Exactly the lines from the one holding "Instruction: Select the LEXUS make cell" through the end of the material below must be printed, nothing more, and the pictures must be dropped.
[Data to examine]
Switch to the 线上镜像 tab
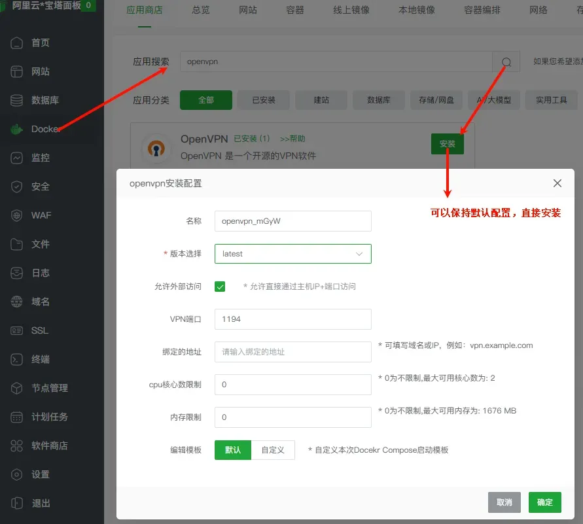The height and width of the screenshot is (524, 583). pyautogui.click(x=351, y=10)
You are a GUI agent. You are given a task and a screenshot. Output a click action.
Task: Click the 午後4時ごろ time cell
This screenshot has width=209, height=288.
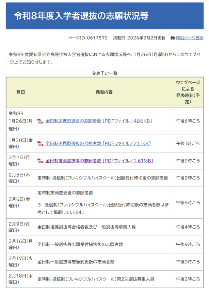point(188,227)
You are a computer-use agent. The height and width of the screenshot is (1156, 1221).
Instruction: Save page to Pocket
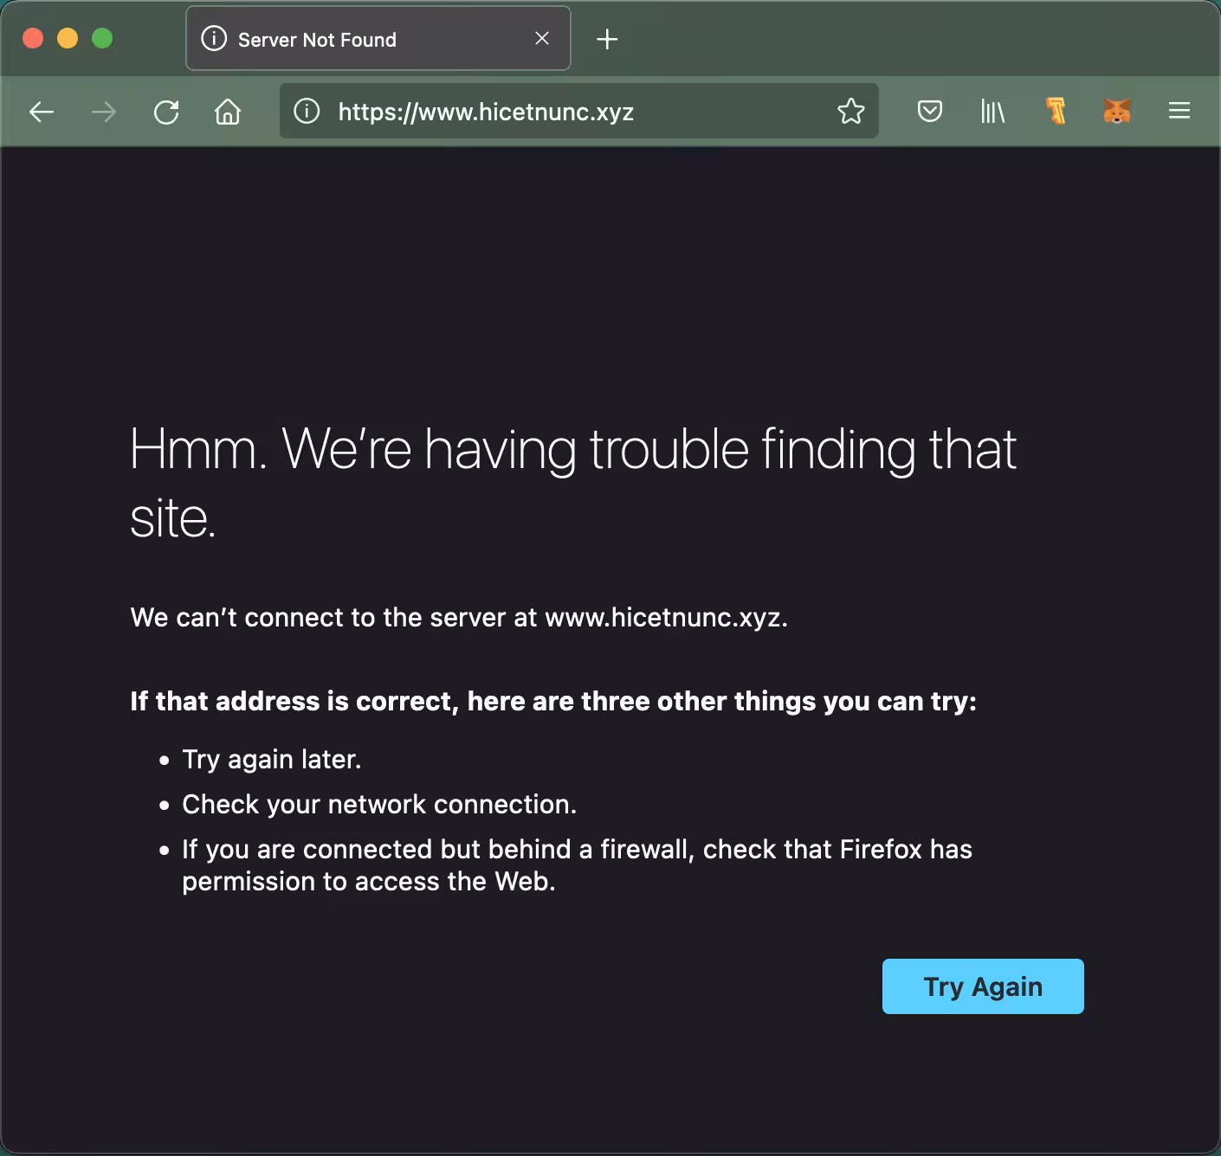click(x=930, y=111)
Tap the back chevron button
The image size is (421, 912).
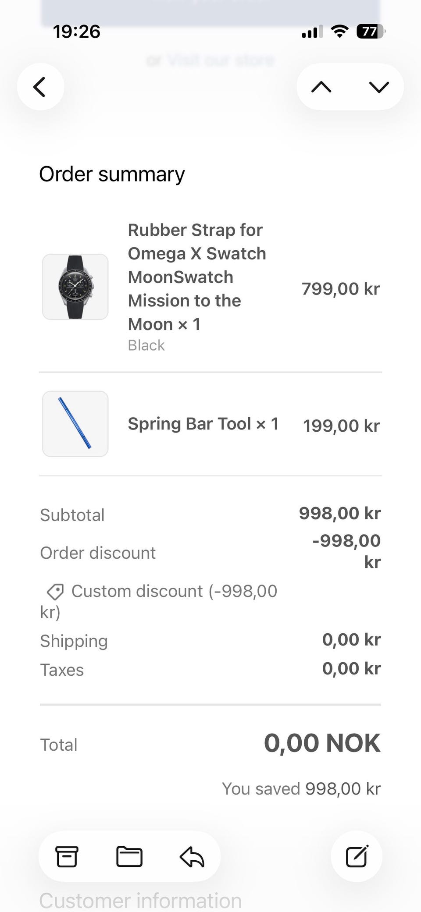[x=40, y=87]
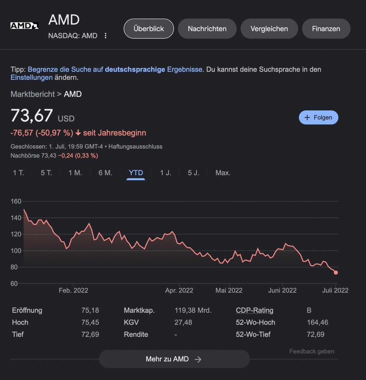Click the AMD logo icon
This screenshot has height=380, width=366.
click(24, 26)
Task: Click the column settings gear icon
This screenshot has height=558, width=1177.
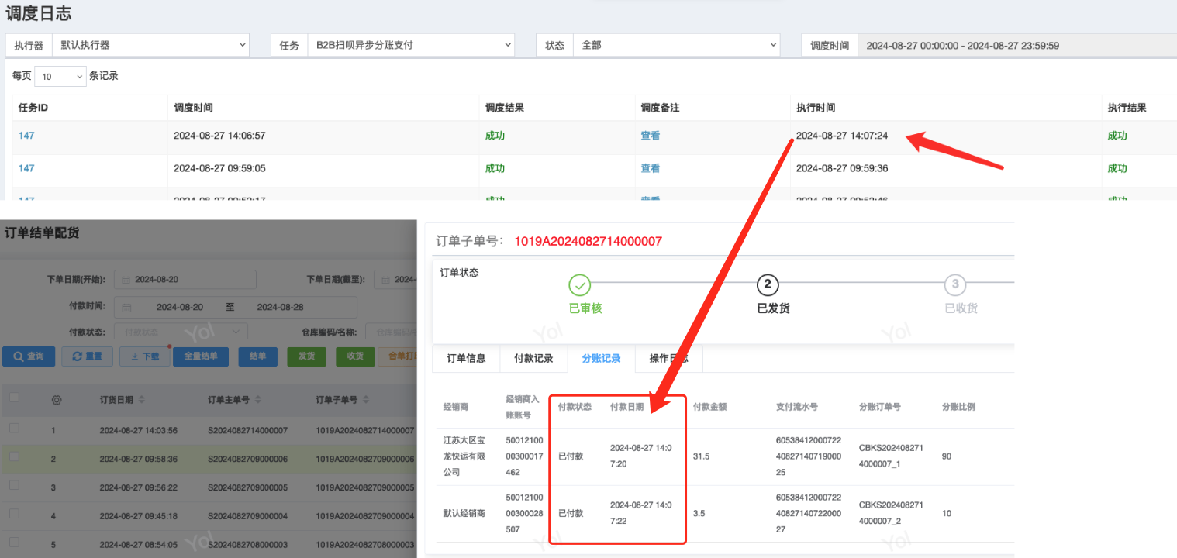Action: (x=56, y=400)
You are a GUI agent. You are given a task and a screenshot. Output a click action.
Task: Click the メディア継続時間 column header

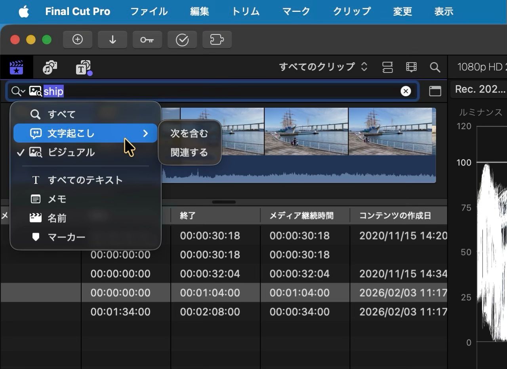click(x=301, y=216)

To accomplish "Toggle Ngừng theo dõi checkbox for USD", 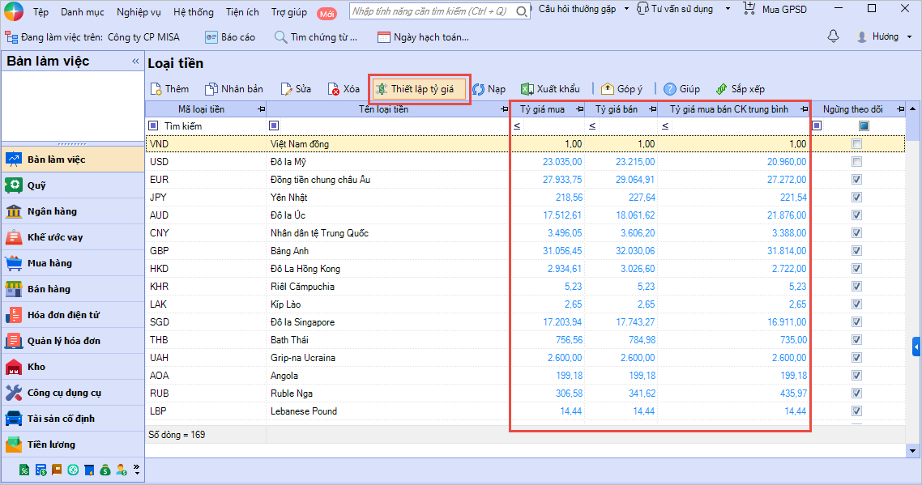I will [856, 162].
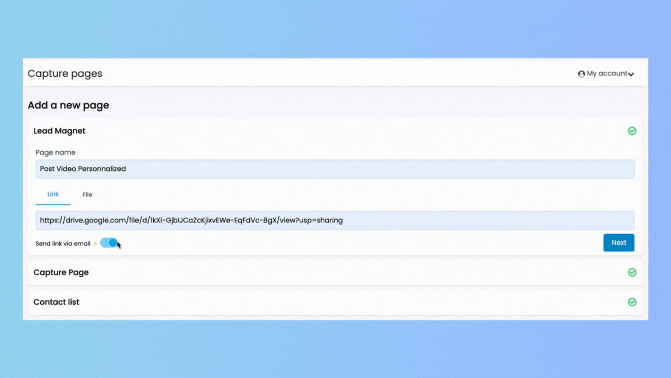671x378 pixels.
Task: Switch to the File tab
Action: (87, 195)
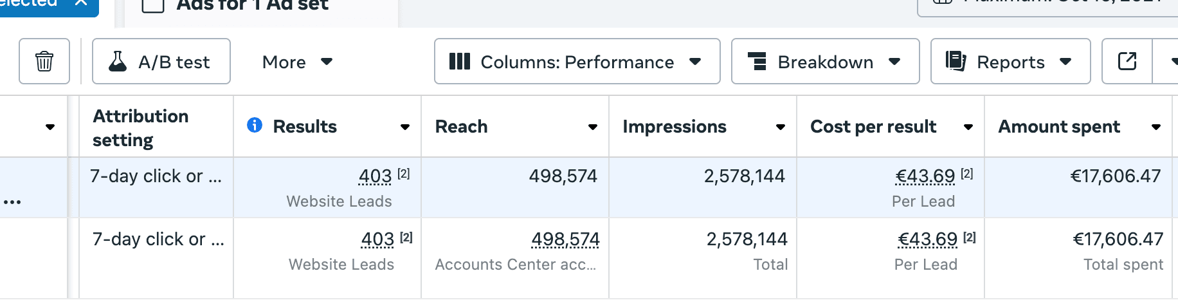Click the A/B test flask icon

tap(118, 62)
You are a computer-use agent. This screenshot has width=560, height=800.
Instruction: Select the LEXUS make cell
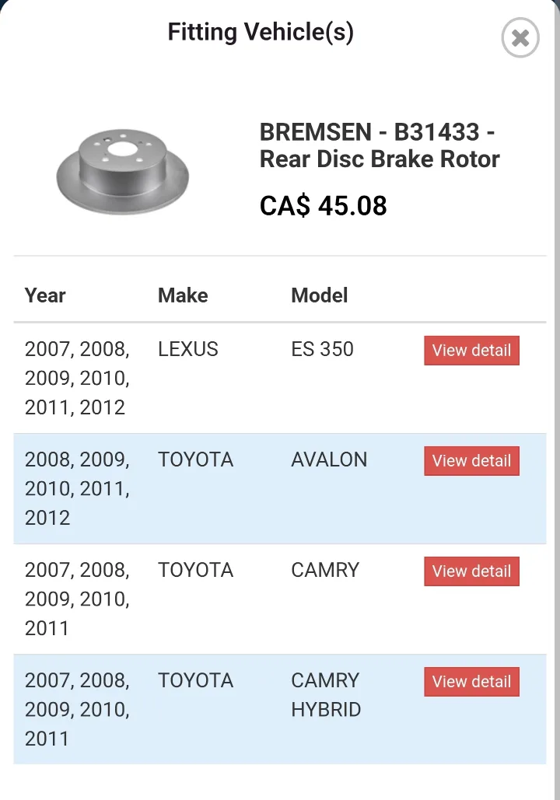[188, 350]
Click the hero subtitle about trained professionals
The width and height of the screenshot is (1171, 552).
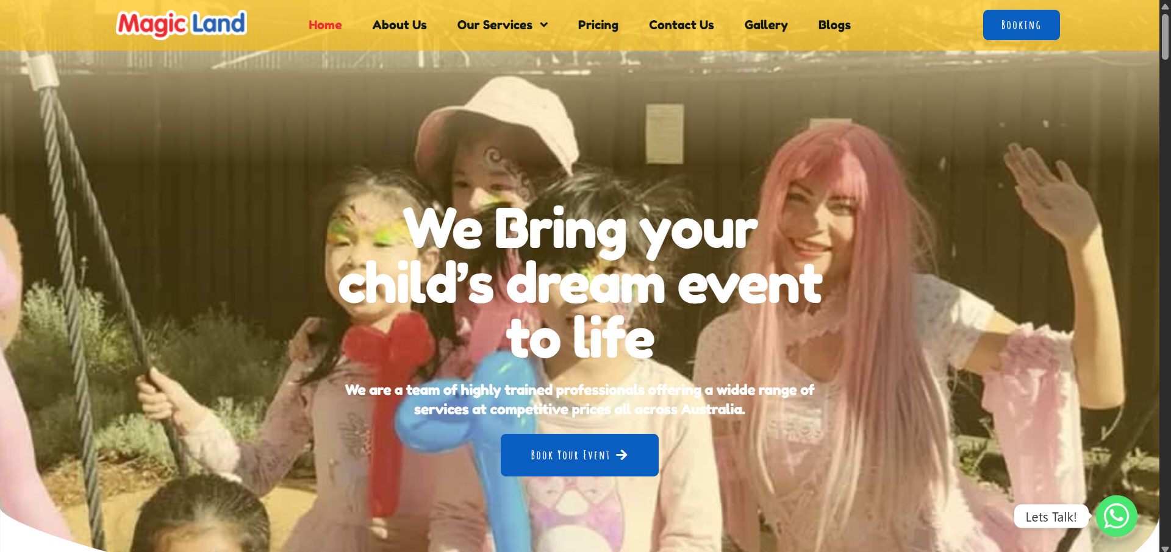[579, 399]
[/Data to examine]
Response:
Instruction: Select the LEXUS make cell
[188, 350]
Click the hero subtitle about trained professionals
The width and height of the screenshot is (1171, 552).
[579, 399]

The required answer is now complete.